*Task:* Look for the word "computer" in the entries and copy each line where it appears.

Dataset entries
= Beginning of Section =

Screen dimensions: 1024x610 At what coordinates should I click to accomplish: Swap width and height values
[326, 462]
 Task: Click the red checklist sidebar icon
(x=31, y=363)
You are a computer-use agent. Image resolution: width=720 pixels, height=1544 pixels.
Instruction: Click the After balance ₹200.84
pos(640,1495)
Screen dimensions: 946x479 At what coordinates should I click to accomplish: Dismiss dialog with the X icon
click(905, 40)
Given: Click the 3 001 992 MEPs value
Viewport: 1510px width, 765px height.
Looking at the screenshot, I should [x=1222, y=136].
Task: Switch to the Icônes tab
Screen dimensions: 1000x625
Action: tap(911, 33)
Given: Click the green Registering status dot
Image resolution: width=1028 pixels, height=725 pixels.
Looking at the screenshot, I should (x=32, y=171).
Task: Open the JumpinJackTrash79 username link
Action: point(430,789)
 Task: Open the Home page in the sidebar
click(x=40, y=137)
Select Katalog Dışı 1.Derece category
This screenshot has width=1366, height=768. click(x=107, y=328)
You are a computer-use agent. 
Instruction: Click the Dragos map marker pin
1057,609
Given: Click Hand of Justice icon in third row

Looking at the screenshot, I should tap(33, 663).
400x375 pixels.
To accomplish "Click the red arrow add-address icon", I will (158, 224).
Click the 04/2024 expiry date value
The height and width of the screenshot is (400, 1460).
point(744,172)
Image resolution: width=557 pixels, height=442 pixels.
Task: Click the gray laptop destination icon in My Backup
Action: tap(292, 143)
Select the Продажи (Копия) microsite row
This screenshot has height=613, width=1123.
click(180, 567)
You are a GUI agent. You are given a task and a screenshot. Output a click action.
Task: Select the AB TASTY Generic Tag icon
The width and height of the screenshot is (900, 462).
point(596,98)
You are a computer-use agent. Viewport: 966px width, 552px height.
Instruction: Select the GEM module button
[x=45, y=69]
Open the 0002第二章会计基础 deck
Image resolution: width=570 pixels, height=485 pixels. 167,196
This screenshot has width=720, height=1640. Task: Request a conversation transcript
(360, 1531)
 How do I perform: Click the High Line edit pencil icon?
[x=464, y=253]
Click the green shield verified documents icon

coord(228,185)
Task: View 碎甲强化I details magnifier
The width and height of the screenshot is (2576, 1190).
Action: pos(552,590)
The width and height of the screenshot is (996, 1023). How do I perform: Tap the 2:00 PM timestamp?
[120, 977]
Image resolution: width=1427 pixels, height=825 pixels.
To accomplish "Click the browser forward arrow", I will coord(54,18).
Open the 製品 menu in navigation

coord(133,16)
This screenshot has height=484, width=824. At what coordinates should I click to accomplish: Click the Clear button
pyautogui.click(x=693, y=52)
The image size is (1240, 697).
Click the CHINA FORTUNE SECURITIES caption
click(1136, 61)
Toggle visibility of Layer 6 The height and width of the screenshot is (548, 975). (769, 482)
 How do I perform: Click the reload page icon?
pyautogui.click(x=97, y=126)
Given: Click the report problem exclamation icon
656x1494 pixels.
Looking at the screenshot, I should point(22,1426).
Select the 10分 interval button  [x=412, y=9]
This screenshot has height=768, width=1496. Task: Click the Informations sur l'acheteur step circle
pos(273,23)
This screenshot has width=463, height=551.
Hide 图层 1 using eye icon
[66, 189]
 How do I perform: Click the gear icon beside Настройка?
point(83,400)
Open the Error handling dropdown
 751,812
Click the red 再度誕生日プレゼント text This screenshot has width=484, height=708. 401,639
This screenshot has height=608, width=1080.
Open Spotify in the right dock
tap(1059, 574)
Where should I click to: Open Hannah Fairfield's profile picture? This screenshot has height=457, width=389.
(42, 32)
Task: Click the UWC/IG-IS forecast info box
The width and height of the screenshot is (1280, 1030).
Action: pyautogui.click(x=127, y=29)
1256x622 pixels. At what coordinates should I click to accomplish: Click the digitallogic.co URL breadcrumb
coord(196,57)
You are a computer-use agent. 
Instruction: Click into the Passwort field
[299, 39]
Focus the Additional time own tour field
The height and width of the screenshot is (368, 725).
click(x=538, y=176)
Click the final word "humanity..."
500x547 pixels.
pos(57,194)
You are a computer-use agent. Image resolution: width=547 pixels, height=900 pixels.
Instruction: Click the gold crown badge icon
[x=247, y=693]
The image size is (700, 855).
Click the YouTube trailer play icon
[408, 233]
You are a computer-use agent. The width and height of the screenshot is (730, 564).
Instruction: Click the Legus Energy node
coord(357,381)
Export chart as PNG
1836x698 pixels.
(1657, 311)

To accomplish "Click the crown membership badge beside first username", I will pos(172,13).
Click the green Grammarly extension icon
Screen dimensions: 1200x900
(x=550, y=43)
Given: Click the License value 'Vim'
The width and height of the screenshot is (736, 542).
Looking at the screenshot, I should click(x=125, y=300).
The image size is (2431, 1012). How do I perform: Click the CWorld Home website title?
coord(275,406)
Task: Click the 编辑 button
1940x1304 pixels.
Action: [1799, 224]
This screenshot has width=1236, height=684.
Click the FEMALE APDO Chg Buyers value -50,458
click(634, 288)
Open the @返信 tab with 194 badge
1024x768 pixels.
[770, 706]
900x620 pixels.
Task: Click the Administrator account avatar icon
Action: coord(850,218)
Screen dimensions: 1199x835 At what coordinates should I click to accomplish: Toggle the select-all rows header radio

= End of Section =

*Solution to this exercise:*
You are a computer-use agent. Image resolution: width=720 pixels, height=1544 pixels.
You are a computer-use agent. 
You are a computer-use agent. Viewport: 966px width, 552px height.
You are a computer-use agent. 
You are a computer-use agent. Image resolution: width=547 pixels, height=900 pixels.
You are a computer-use agent. The width and height of the screenshot is (730, 564).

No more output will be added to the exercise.